[Stored items]
■ ■ ■ ■ ■ ■ ■

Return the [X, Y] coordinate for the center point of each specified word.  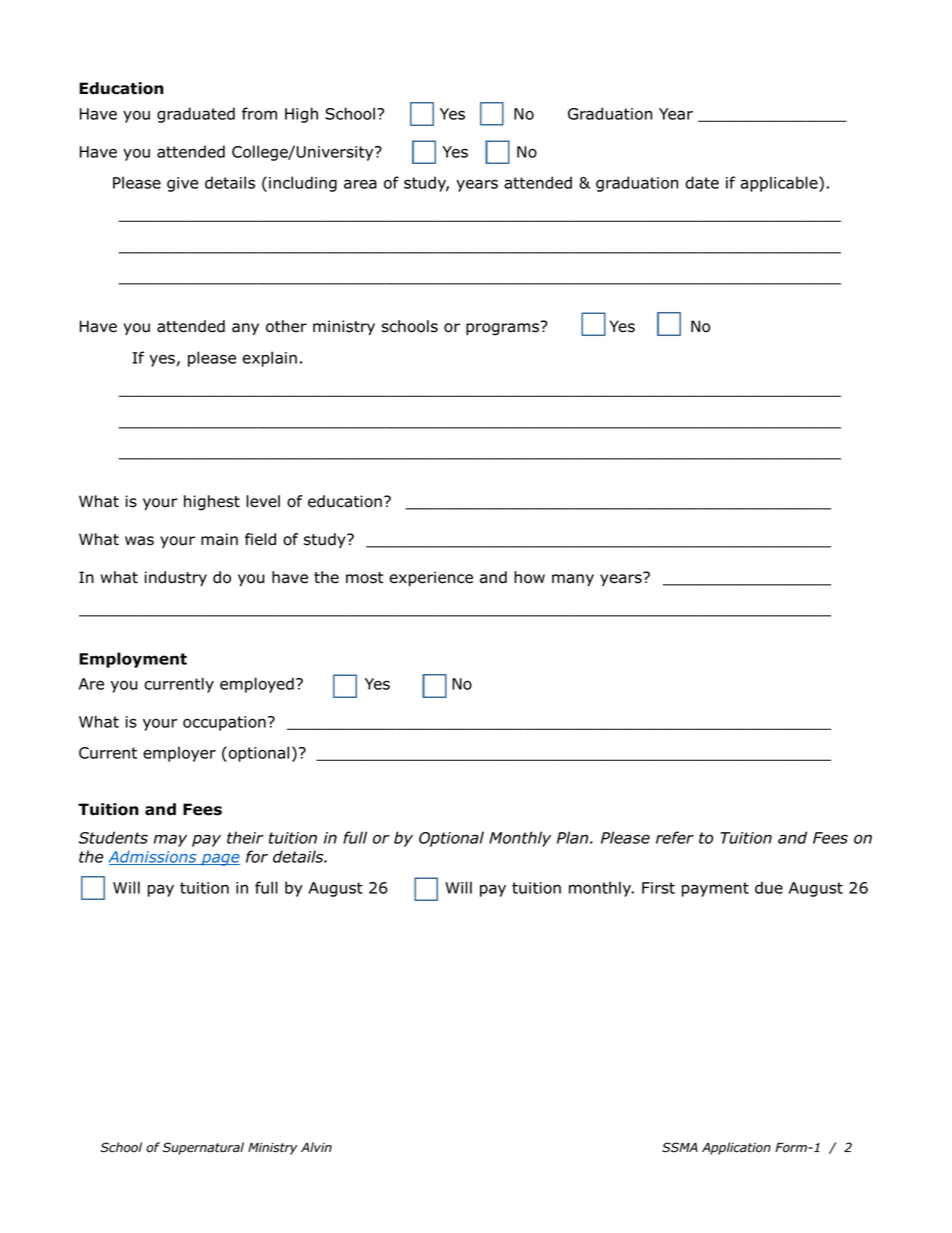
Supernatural [203, 1148]
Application [736, 1148]
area [360, 184]
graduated [196, 115]
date [702, 182]
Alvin [316, 1147]
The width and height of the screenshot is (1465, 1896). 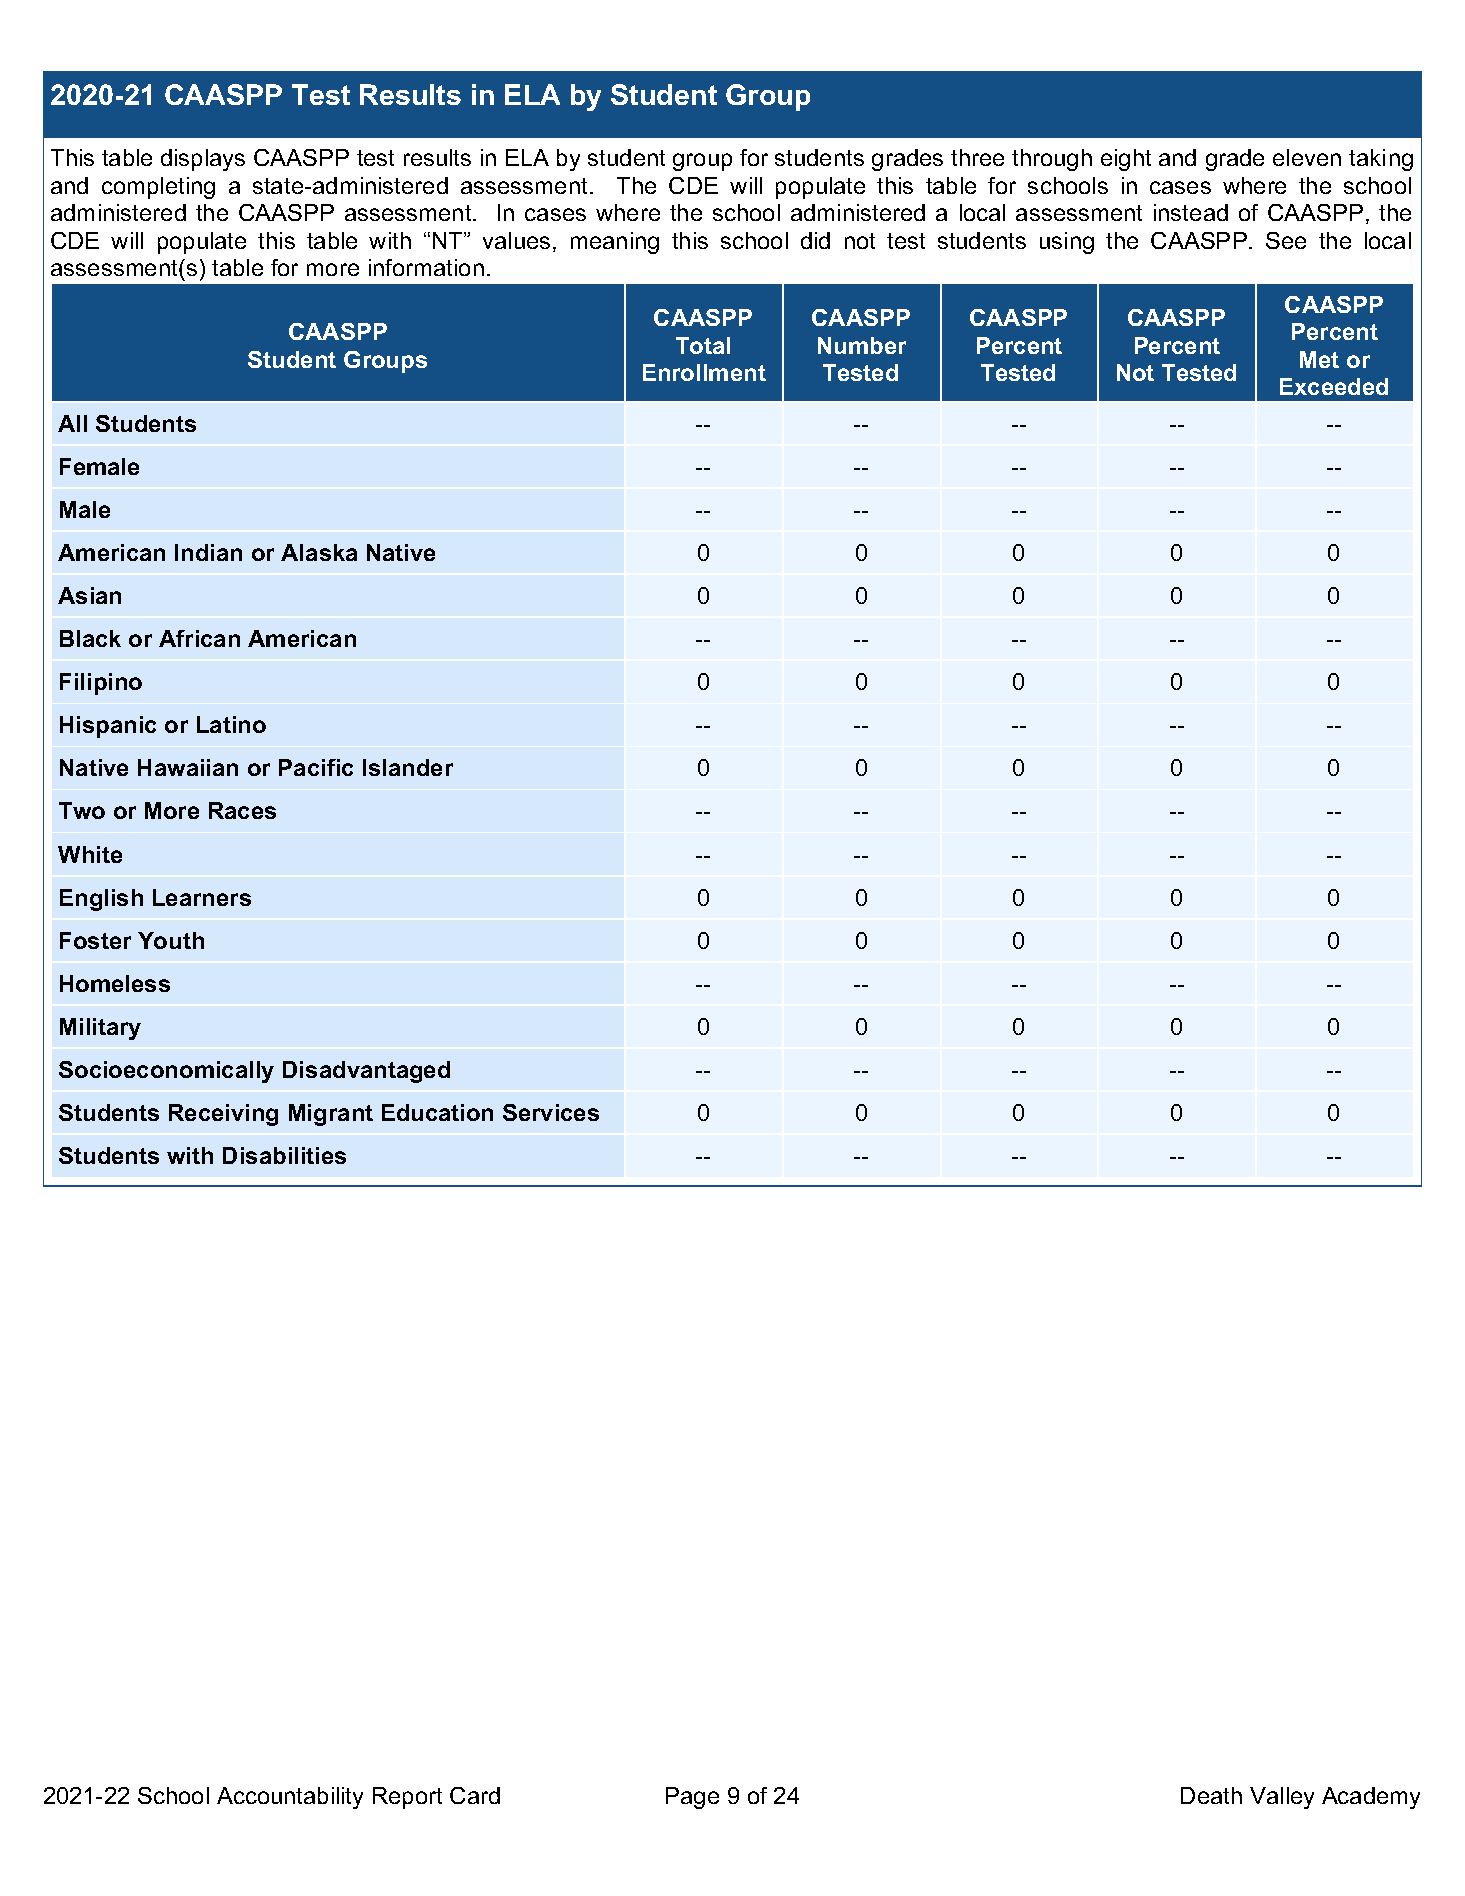 What do you see at coordinates (408, 767) in the screenshot?
I see `Islander` at bounding box center [408, 767].
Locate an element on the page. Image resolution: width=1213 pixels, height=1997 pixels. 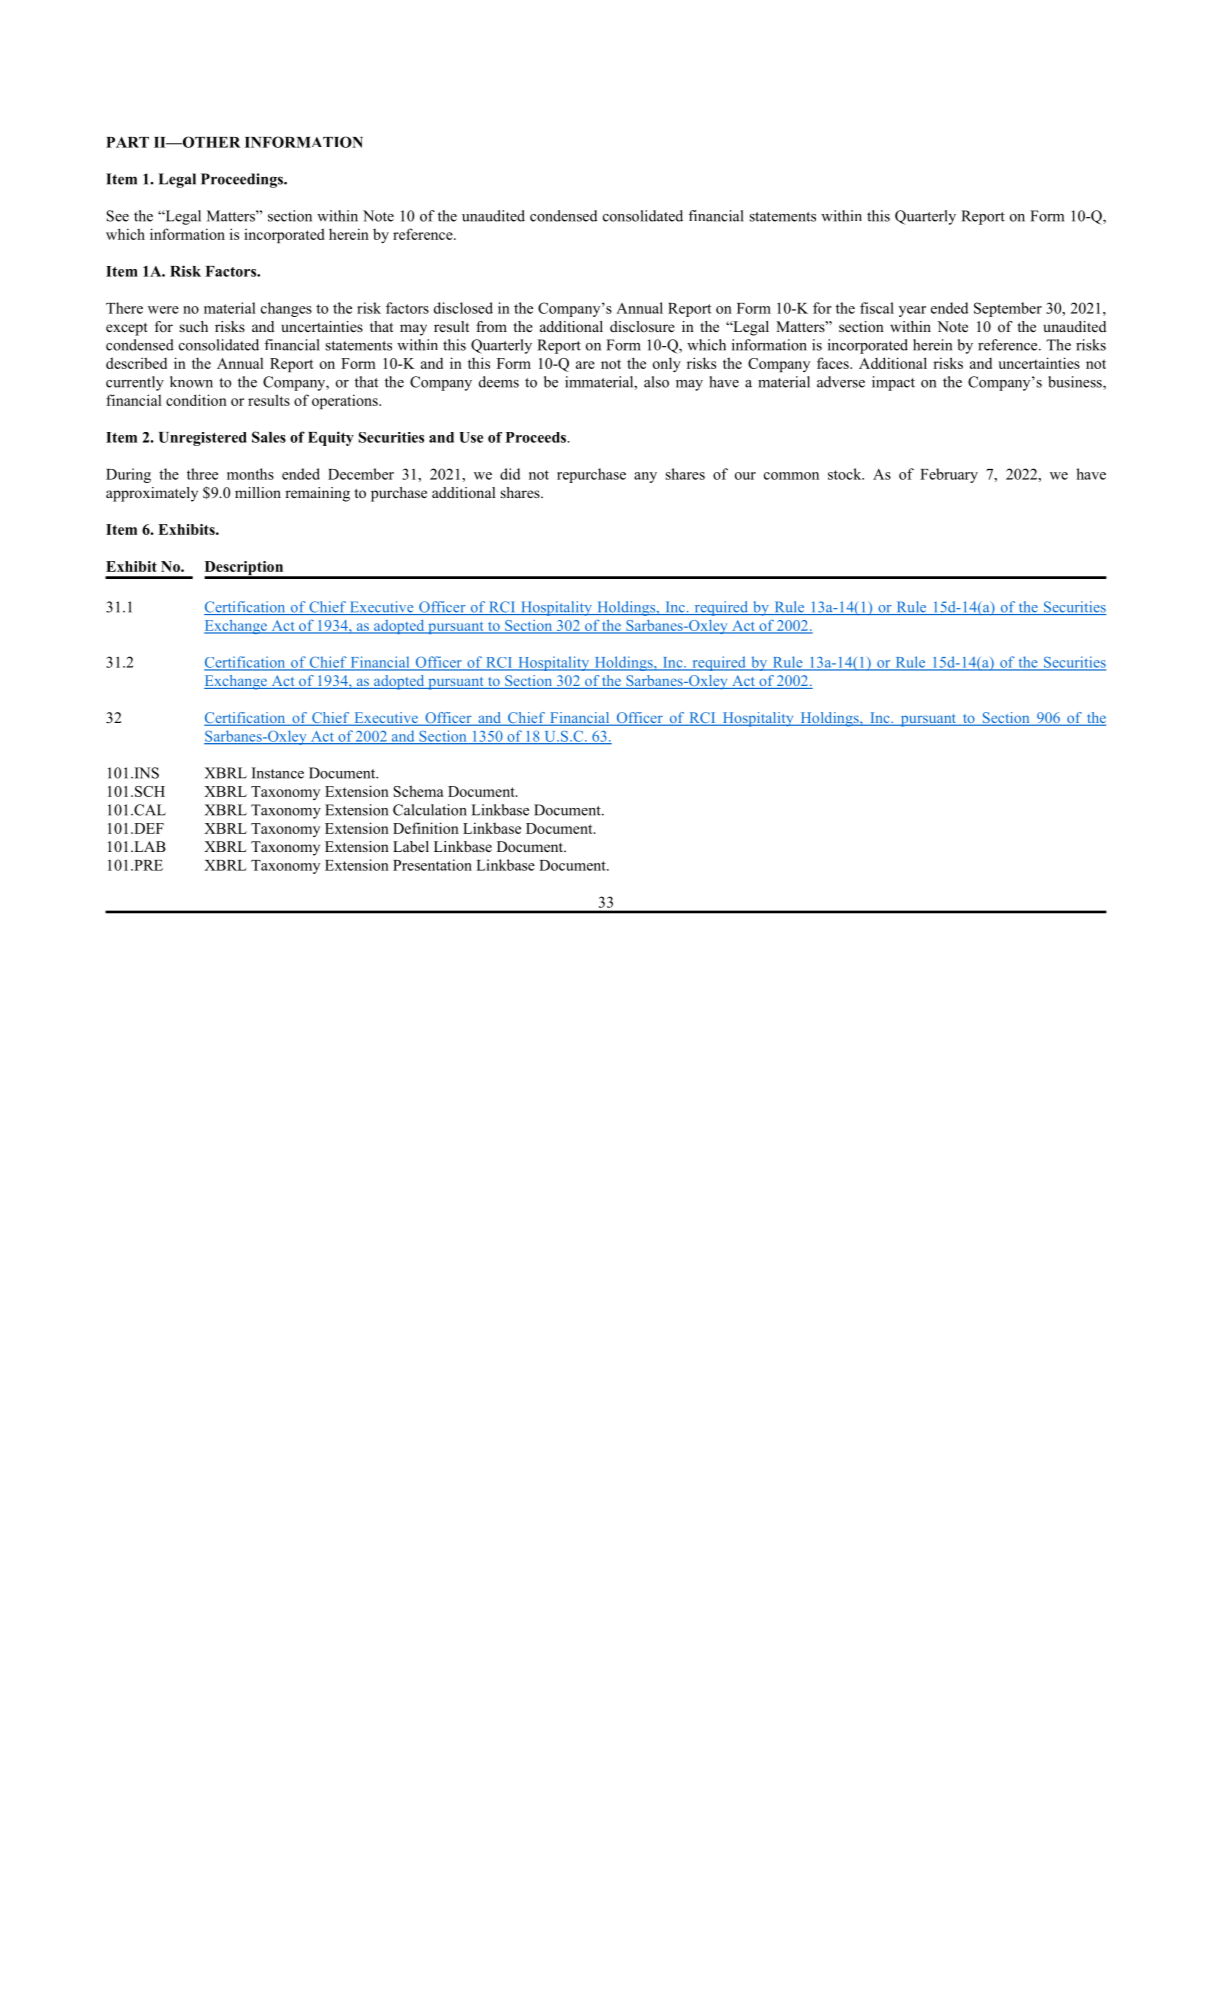
Label is located at coordinates (411, 846).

■ ■ ■ ■ ■ ■ ■

• YOUR TASK:
Reproduce the items above without change, starting at the line that contains "Locate an element" and continuing through the end of the items, with both ends included. Omit the pictures from your copy.

• ANSWER IN FULL:
Locate an element on the page. Image resolution: width=1213 pixels, height=1997 pixels. 
Label is located at coordinates (411, 846).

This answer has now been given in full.